O ponto de partida é dos mais intrigantes: um grupo de nobres florentinos se retira para um castelo durante a devastadora peste negra, que devastou mais de 50% da população europeia. Esse conceito já é familiar aos leitores do clássico literário, mas a série faz um ótimo trabalho ao recolocar a trama em um contexto visualmente rico e dramaticamente instigante. Em vez de focar estritamente nos contos, a narrativa amplia o escopo, explorando as relações entre os personagens de forma mais profunda, revelando medos, desejos e anseios humanos que transcendem a temporalidade. Os contos que surgem ao longo da série capturam a essência dos temas boccacianos: amor, tragédia, comédia e moralidade.
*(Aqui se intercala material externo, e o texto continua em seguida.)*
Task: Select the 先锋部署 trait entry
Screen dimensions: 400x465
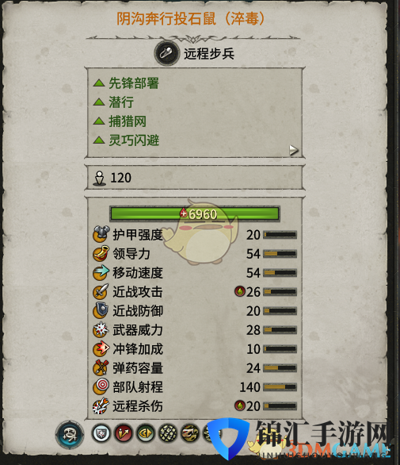Action: (x=126, y=83)
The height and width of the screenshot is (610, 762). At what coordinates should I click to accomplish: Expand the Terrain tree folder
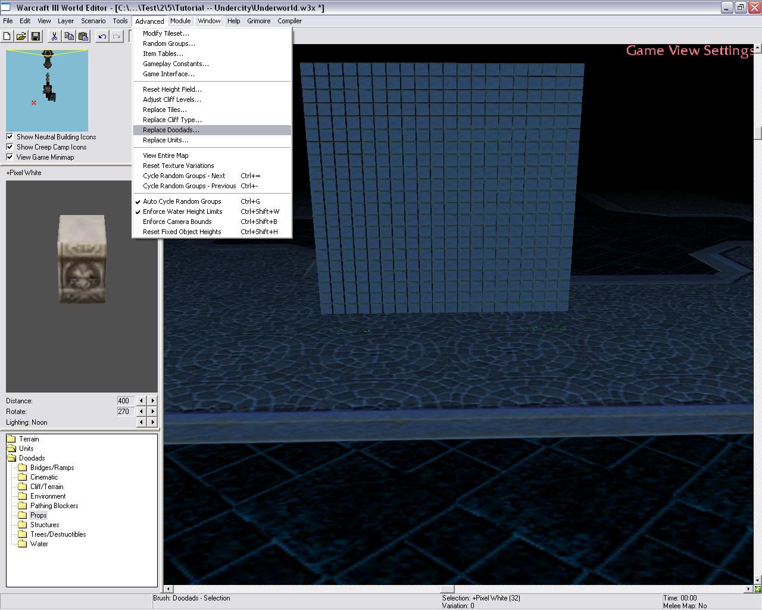point(11,439)
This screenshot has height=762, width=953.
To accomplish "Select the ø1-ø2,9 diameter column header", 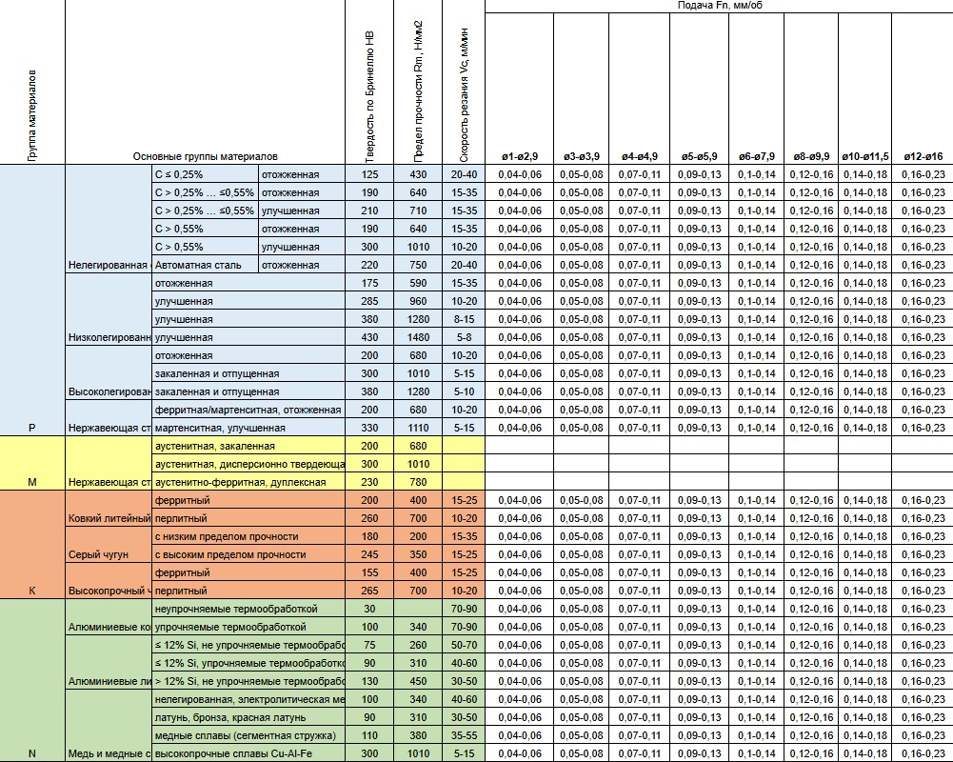I will coord(520,156).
A combinação desses elementos, remasterizados para o público atual, empresta à narrativa uma leveza e um frescor que certamente conquistam novos espectadores, mesmo aqueles que não estão familiarizados com o trabalho de Boccaccio. As histórias abordam dilemas modernos que ecoam as questões da Idade Média, trazendo uma importante intersecção entre passado e presente. A produção se destaca não apenas pela escrita inteligente e adaptativa de Jordan, mas também pela magnífica produção visual, que traz a Florença do século XIV à vida de maneira esplêndida. A atenção aos detalhes, desde os figurinos até a ambientação, proporciona uma experiência imersiva que faz o espectador sentir-se parte desta rica tapeçaria narrativa.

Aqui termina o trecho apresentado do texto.